The First Fonakigrafik Teacher: A Guide to a Practical Acquaintance with the Literary Style of the Art of Phonachygraphy. An Improved Substitute for Long-Hand Script, etc., etc. Amherst, Mass., U. S. A.: John Brown Smith, Author and Publisher. Pp. 24. Price, 25 cents.

For such a humble little print as this the pretensions are very lofty, as it aims to make a revolution in the future modes of printing and writing. Following out the idea that "to save time is to lengthen life," the author remarks: "The saving of time in acquiring an education would be almost one-half if fonakigrafi (?) was exclusively used for both print and script, thus doing away with the absurdity of having half a dozen different alphabets for print and script as in use at present." Mr. Smith will, however, probably have to rack his brain again before he can invent a system that will completely set aside Pitman and his imitators or improvers. Undoubtedly, improvements will be made in the art of short-hand writing, but what direction they will take is not determined by this tract.

Matter and Force: A Course of Lectures on Physics. By J. K. Macomber. Ames, Iowa: Agricultural Steam-print. Pp. 95.

During the past few years Prof. Macomber has delivered the contents of this book, as a series of nine lectures, to his classes in Natural Philosophy. They are adapted to persons who have completed the elementary study of physics, and include the more recent views respecting matter and force. He treats, among other subjects, of "Potential Energy," and the "Correlation of Vital and Physical Forces," and gives the modern speculations in regard to the "Sun as a Centre of Force," with its relation to the existence of the solar system.

The Surface-Drainage of the Metropolitan District. By C. W. Folsom, C. E., of Cambridge. Boston: Wright & Potter, State Printers.

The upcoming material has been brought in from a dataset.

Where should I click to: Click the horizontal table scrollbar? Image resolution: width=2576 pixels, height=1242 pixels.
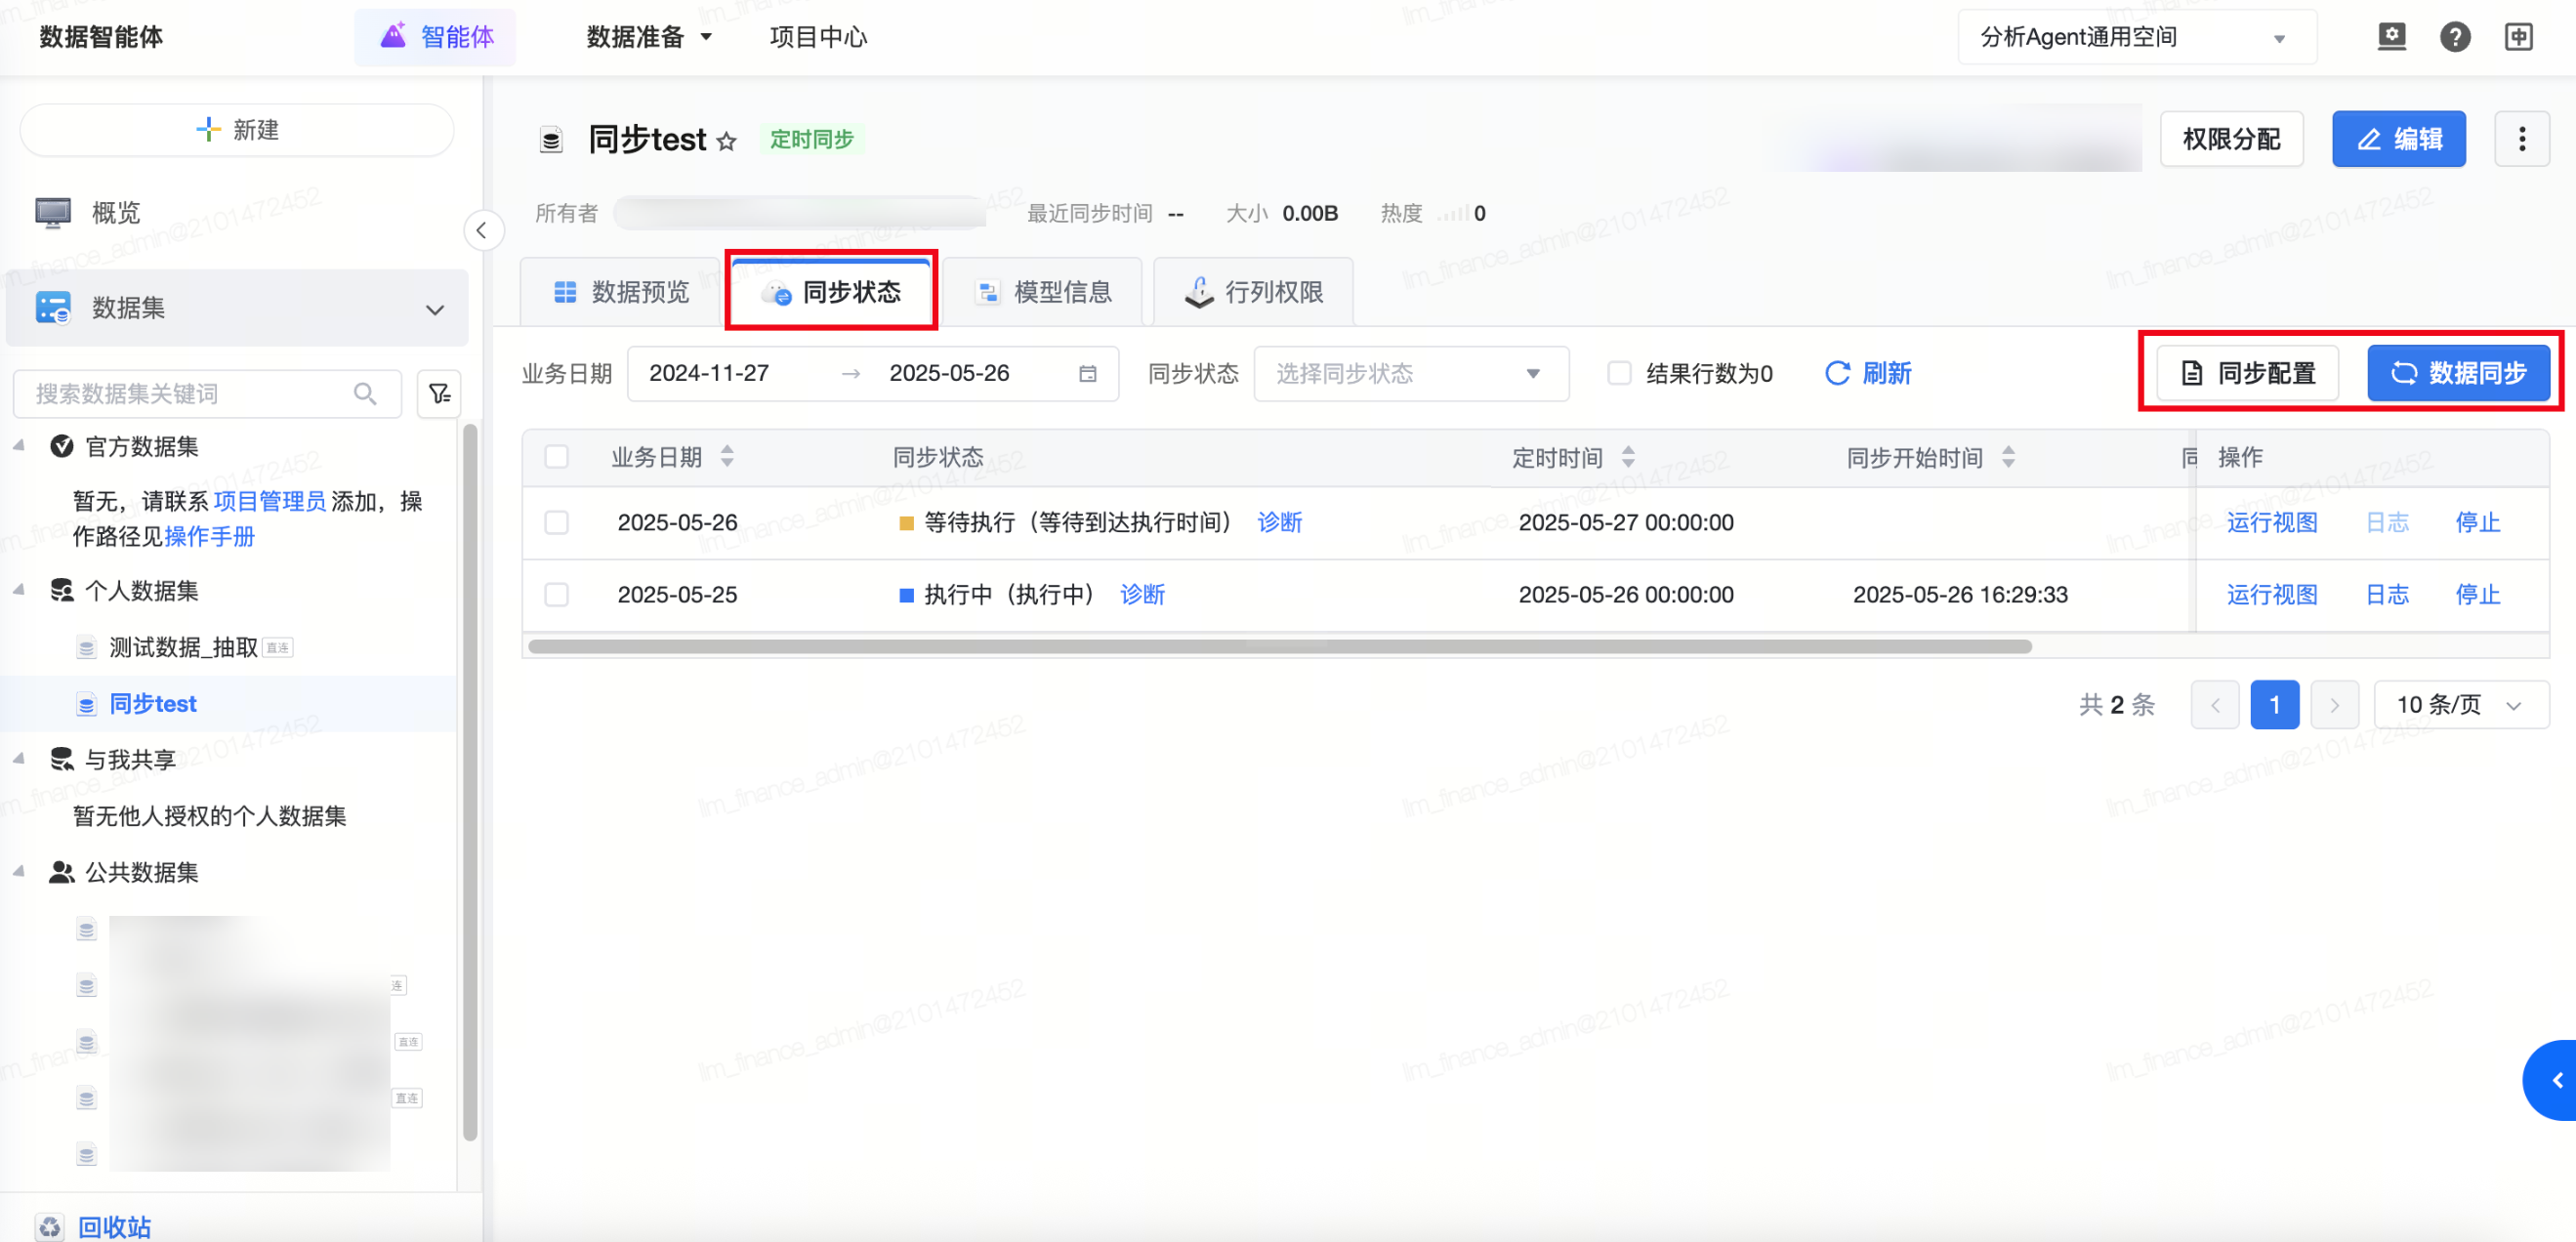[1280, 647]
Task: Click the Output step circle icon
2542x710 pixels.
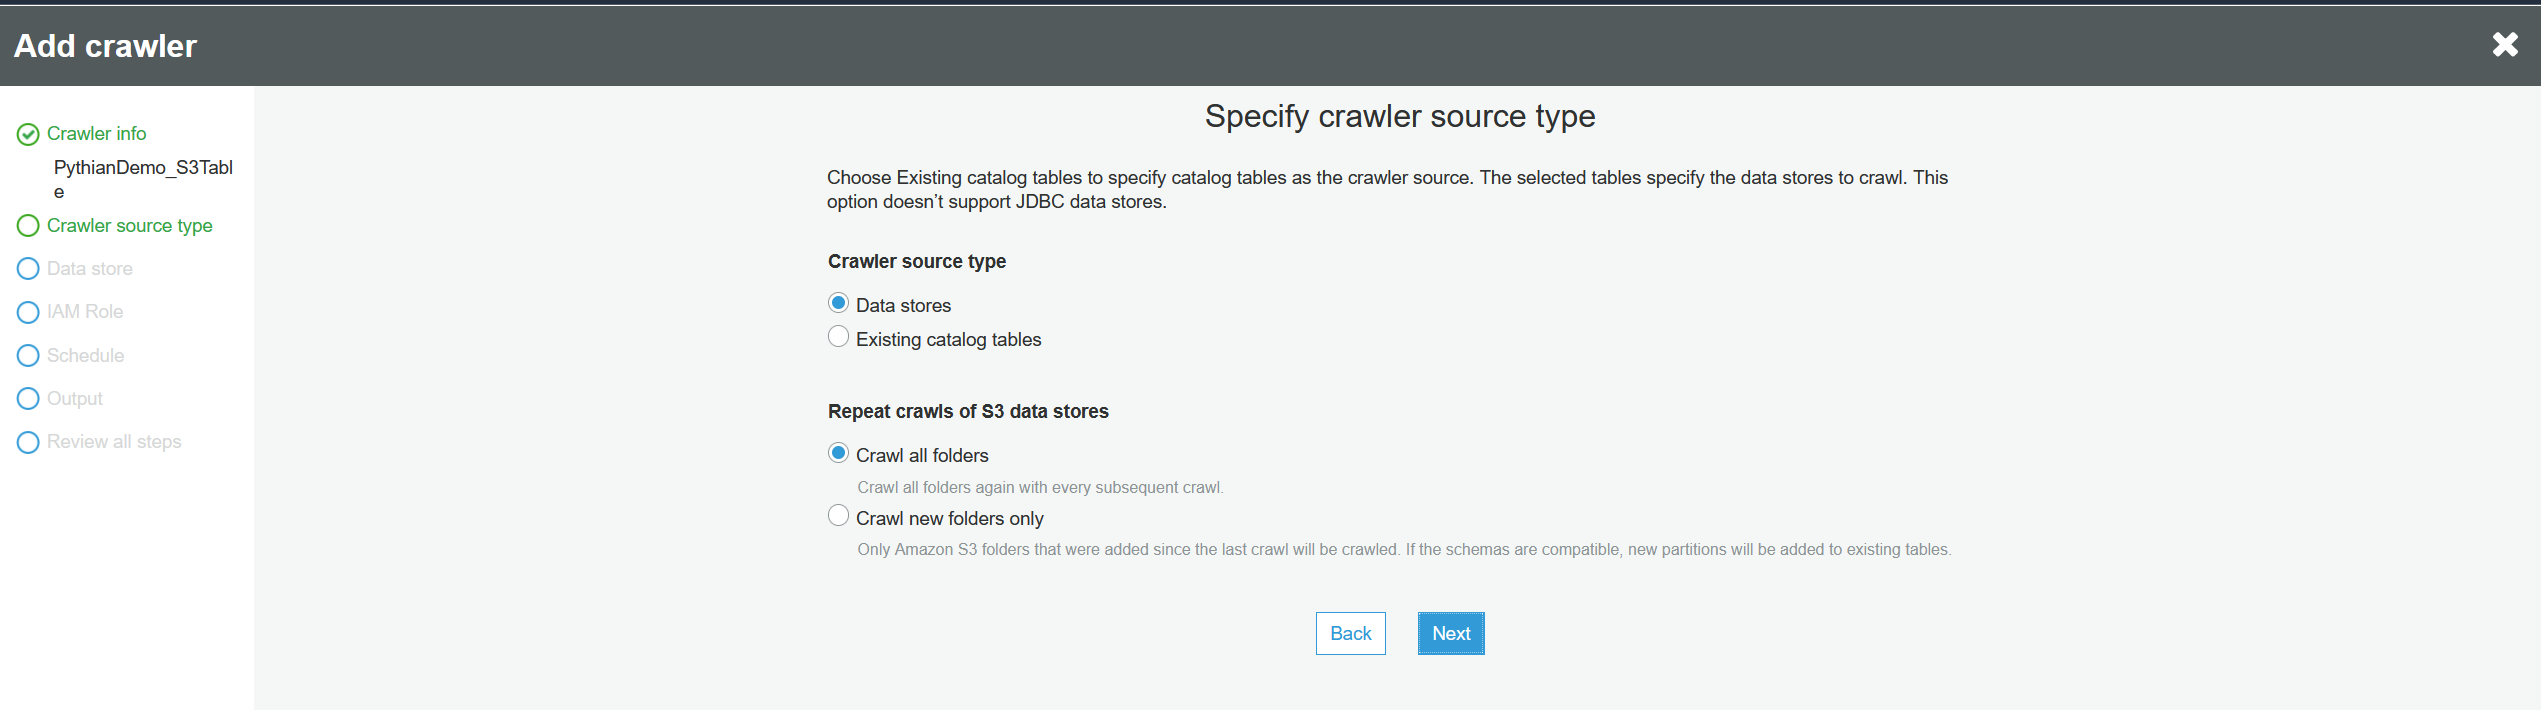Action: tap(28, 399)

Mr. Folsom discussed this subject in the "Seventh Report of the Massachusetts State Board of Health," but its importance has warranted its separate publication. He does not attempt to treat surface-drainage exhaustively, but rather suggests its necessity, and the diseases to which its neglect gives rise, pointing out the particular districts in the neighborhood of Boston which are in greatest need of treatment.

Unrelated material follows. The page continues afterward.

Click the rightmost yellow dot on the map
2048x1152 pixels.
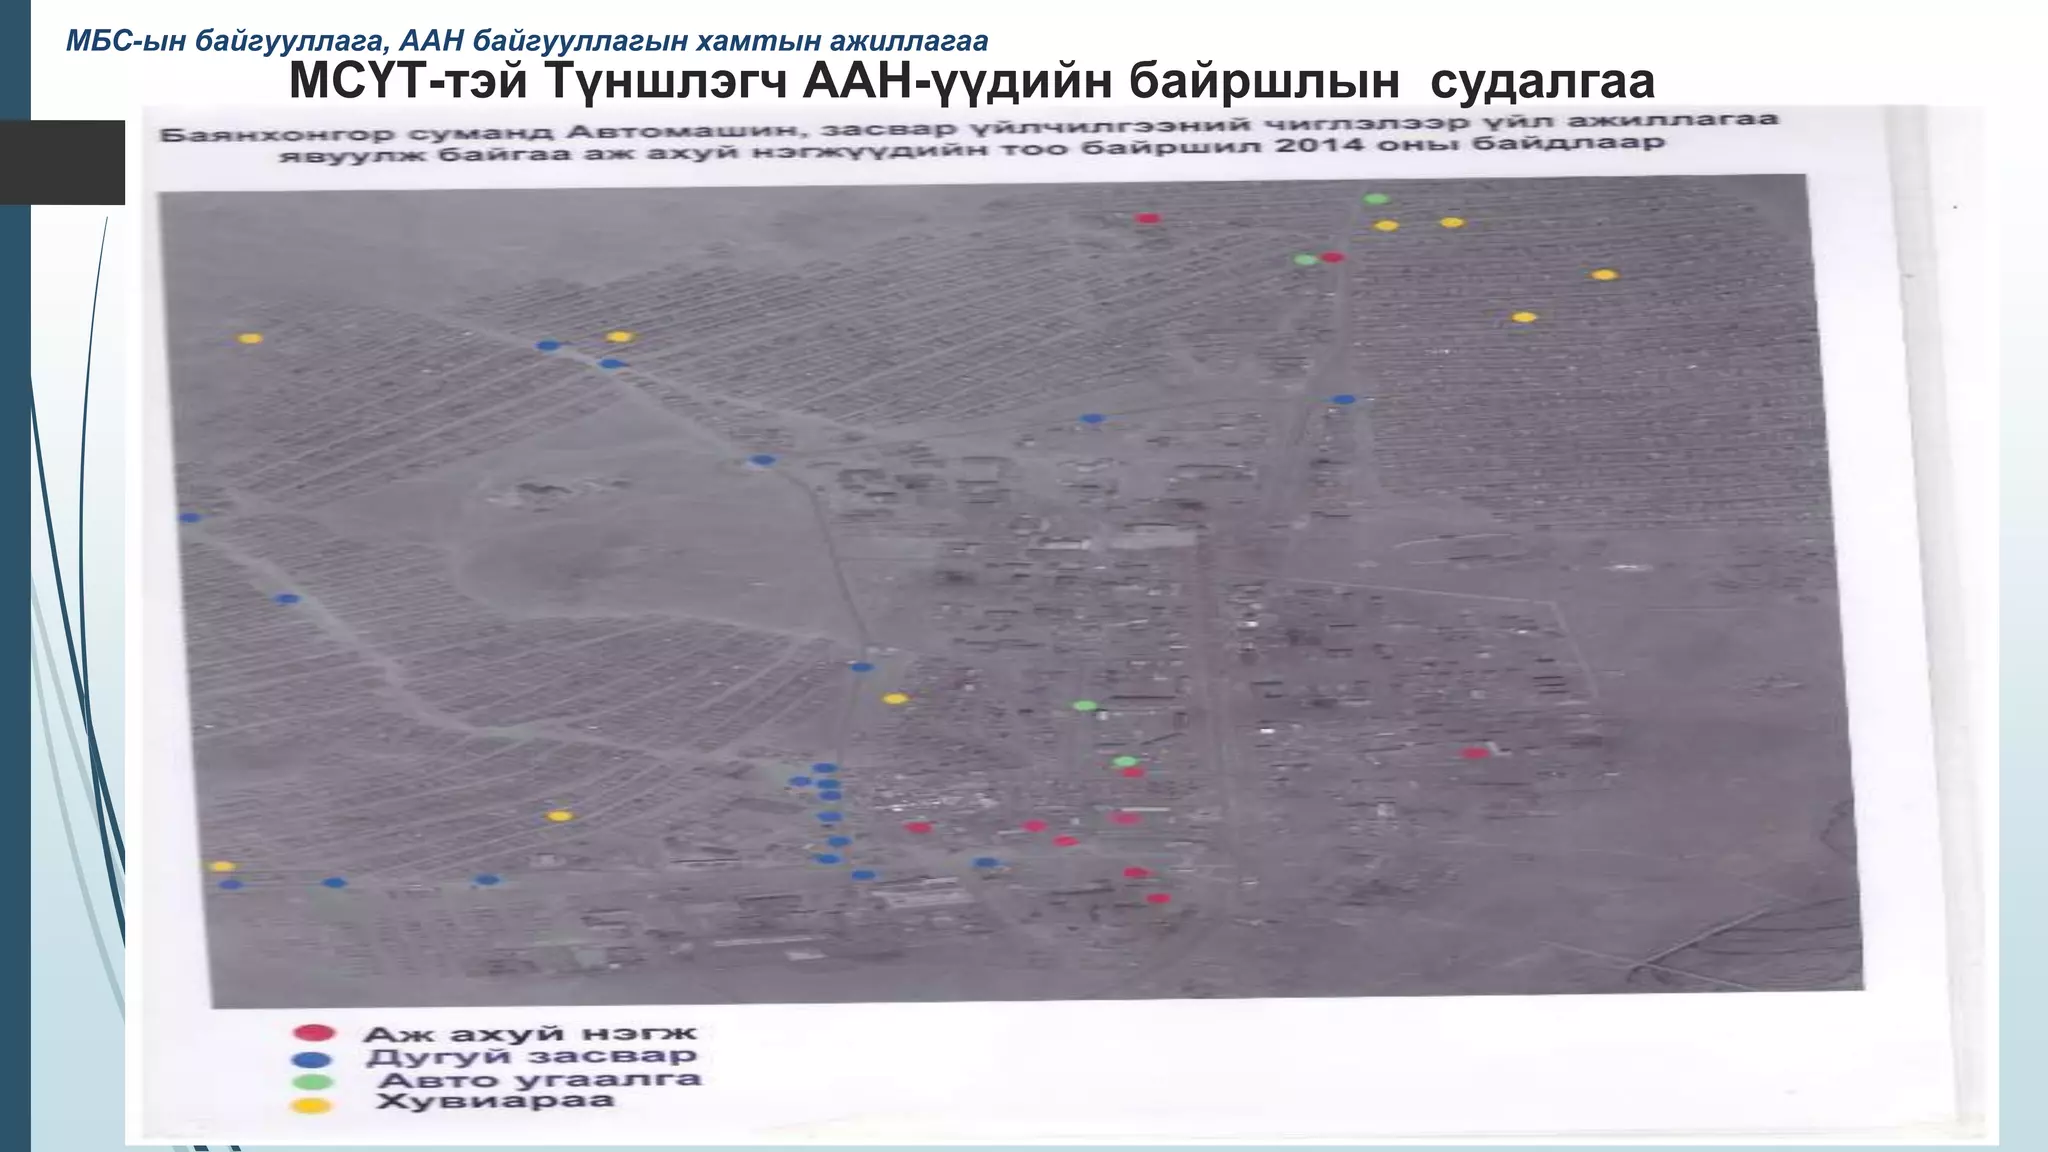[1604, 274]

The Essential Piety of Modern Science. A Sermon. By John W. Chadwick, Minister of the Second Unitarian Society in Brooklyn. For sale by Charles P. Somerby, 139 Eighth Street, N. Y.

Mr. Chadwick read this sermon or address before the National Conference of Unitarian and other Christian Churches, held at Saratoga in September. He shows a decided liking for modern scientific tendencies, and believes that there is that in scientific thought which directly fosters all those sentiments which are the life-blood of religion.